Cardiovascular diseases (CVDs) are the leading cause of death globally, responsible for an estimated 17.9 million deaths each year—about 31% of all deaths worldwide.
The majority of CVD deaths result from heart attacks and strokes, with a significant portion occurring prematurely in individuals under 70 years old.
Heart failure, a frequent consequence of CVDs, can be predicted using clinical and demographic features. This project leverages a dataset containing 11 relevant features to analyze and predict heart disease risk.
By applying data analysis and machine learning techniques, the goal is to support early detection and management of cardiovascular risk, especially for individuals with risk factors such as hypertension, diabetes, or hyperlipidaemia.
The resulting insights and predictive models can assist healthcare professionals in making informed decisions and improving patient outcomes.
This dataset was curated by merging five previously independent heart disease datasets, unified by 11 shared features.
As a result, it represents the largest heart disease dataset currently available for research.
Oldpeak: ST depression induced by exercise relative to rest [Numeric value]
ST_Slope: The slope of the peak exercise ST segment [Up: upsloping, Flat: flat, Down: downsloping]
HeartDisease: Output class [1: heart disease, 0: Normal]
Data Cleaning
Before analysis, the dataset underwent a thorough data cleaning process to ensure accuracy and reliability. The following steps were performed:
Duplicate Removal: Checked for duplicate records to avoid bias and redundancy.
Missing Values: Checked for missing or null values across all features. Any incomplete records were either imputed using appropriate statistical methods or excluded if imputation was not feasible.
Data Type Consistency: Ensured all features had consistent and appropriate data types (e.g., numeric, categorical).
Outlier Detection: Detected and reviewed outliers in features such as RestingBP, Cholesterol, and MaxHR. Outliers were addressed based on domain knowledge and statistical thresholds.
Feature Encoding: Categorical features were encoded into numerical values to facilitate analysis.
As shown above, both RestingBP and Cholesterol had some 0 values, which are not physiologically plausible.
These were treated as missing values and replaced with the median values for the respective fields. A binary indicator was also created to flag these records for further analysis.
Data Analysis
The cleaned dataset contains 918 observations and 12 features.

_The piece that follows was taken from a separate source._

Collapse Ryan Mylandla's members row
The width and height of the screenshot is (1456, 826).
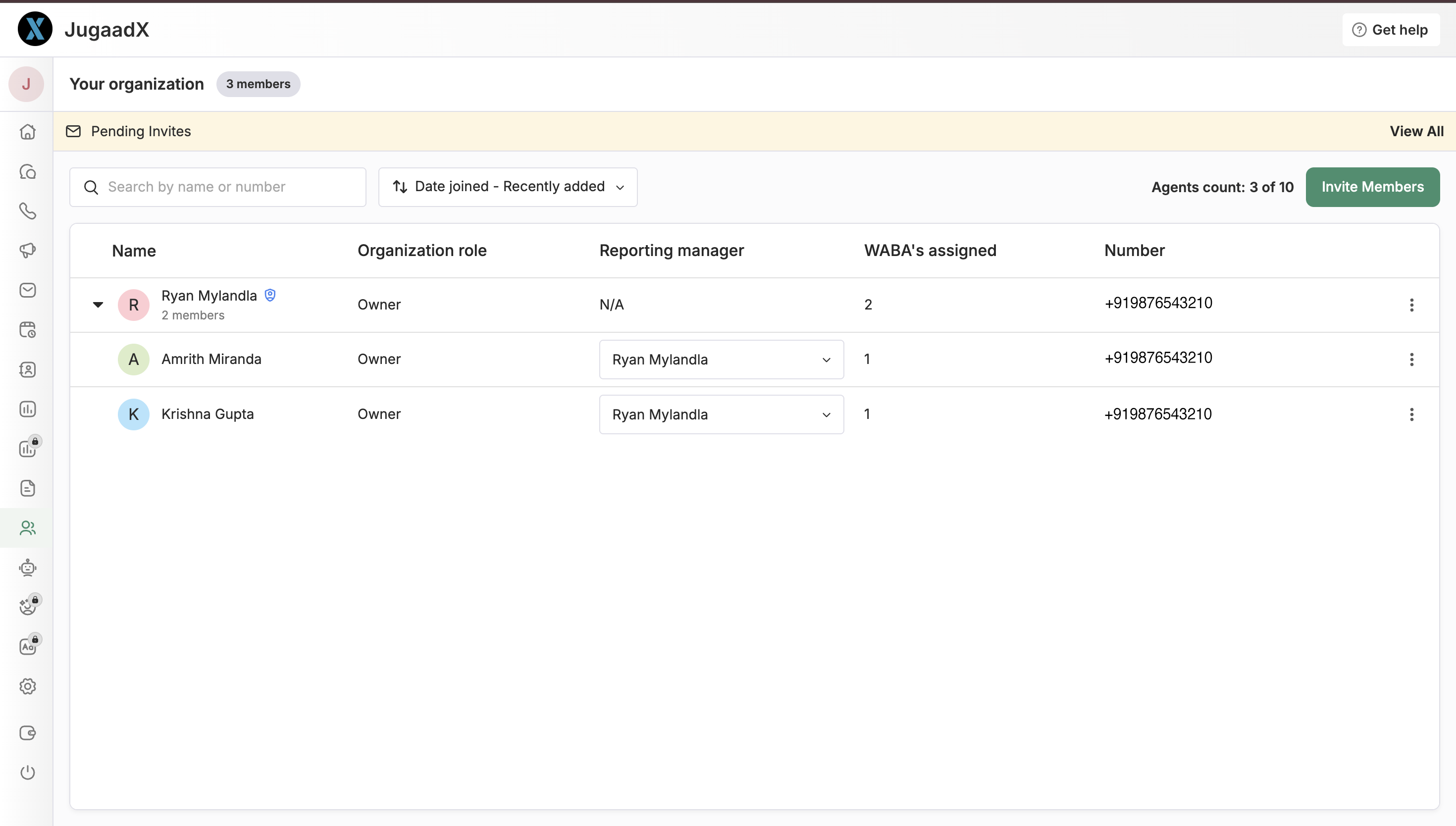click(x=98, y=305)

Below is a summary of the dataset and key descriptive statistics:
Average patient age is approximately 54 years, with a range from 28 to 77.
About 55% of patients in the dataset have heart disease.

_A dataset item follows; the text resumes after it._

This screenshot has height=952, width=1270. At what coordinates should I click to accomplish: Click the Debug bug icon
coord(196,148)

Most patients are male (725 out of 918).
The most common chest pain type is asymptomatic (ASY).
Resting blood pressure and cholesterol values show significant variability, with some outliers present.
Data Visualization
Visualizations can provide valuable insights into the dataset. Below are some examples of visualizations that can be created:
Numeric Features: Histograms of Age, RestingBP, Cholesterol, MaxHR, and Oldpeak to show their distributions.
Binary Features: Bar charts for FastingBS and HeartDisease to display counts of each category.
Categorical Features: Bar charts for RestingECG, Sex, ST_Slope, ChestPainType, and ExerciseAngina to visualize the frequency of each category.
Correlation Matrix Heatmap: Heatmap to show correlations between numeric features and the target variable (HeartDisease).
Machine Learning Model
This project uses a Random Forest classifier to predict heart disease based on the dataset features.
Random Forest is an ensemble method that builds multiple decision trees and combines their outputs for improved accuracy and robustness.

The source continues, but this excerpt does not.